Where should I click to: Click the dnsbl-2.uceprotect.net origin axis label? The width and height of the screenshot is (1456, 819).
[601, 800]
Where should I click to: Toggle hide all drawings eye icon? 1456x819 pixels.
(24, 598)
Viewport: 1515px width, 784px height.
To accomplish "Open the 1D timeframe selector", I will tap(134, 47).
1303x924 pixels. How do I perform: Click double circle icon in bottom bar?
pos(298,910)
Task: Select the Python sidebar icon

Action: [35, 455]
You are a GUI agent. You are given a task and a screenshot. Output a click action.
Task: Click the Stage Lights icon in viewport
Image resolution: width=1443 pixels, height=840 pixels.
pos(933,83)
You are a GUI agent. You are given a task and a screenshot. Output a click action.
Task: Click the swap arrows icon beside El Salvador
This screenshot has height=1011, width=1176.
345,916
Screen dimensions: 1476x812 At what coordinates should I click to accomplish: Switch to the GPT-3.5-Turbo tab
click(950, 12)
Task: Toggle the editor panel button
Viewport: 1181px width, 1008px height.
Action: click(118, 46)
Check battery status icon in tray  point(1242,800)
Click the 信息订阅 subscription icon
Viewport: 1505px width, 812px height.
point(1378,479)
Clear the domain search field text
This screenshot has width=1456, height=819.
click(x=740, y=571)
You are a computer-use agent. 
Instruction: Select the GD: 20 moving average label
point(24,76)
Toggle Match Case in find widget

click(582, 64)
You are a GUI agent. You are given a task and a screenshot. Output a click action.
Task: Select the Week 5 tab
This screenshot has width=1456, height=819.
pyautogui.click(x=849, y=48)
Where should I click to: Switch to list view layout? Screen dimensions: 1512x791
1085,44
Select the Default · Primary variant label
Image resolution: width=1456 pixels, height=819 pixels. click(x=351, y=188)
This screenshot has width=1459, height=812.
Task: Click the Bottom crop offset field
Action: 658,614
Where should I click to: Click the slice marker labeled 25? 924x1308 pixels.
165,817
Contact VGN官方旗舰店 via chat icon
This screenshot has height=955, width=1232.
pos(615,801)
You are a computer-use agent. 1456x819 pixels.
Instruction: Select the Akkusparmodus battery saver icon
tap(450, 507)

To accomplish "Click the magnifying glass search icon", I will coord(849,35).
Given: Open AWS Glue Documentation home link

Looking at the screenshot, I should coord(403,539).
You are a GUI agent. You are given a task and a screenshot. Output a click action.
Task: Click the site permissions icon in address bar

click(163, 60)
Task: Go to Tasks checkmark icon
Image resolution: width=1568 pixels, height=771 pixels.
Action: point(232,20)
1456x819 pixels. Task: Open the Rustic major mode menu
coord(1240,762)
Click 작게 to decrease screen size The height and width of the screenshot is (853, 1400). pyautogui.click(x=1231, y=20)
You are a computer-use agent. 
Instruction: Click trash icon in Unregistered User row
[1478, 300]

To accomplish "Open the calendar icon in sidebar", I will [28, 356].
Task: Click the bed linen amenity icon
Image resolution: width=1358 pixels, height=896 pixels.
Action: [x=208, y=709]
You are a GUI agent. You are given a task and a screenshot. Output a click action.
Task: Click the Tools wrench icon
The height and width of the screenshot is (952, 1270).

**How to complete this task**
Lines above that have "will": copy each of them.

**Answer to the exercise**
To accomplish "Open the 1D timeframe selector", I will tap(134, 47).
To accomplish "Click the magnifying glass search icon", I will coord(849,35).
To accomplish "Open the calendar icon in sidebar", I will [28, 356].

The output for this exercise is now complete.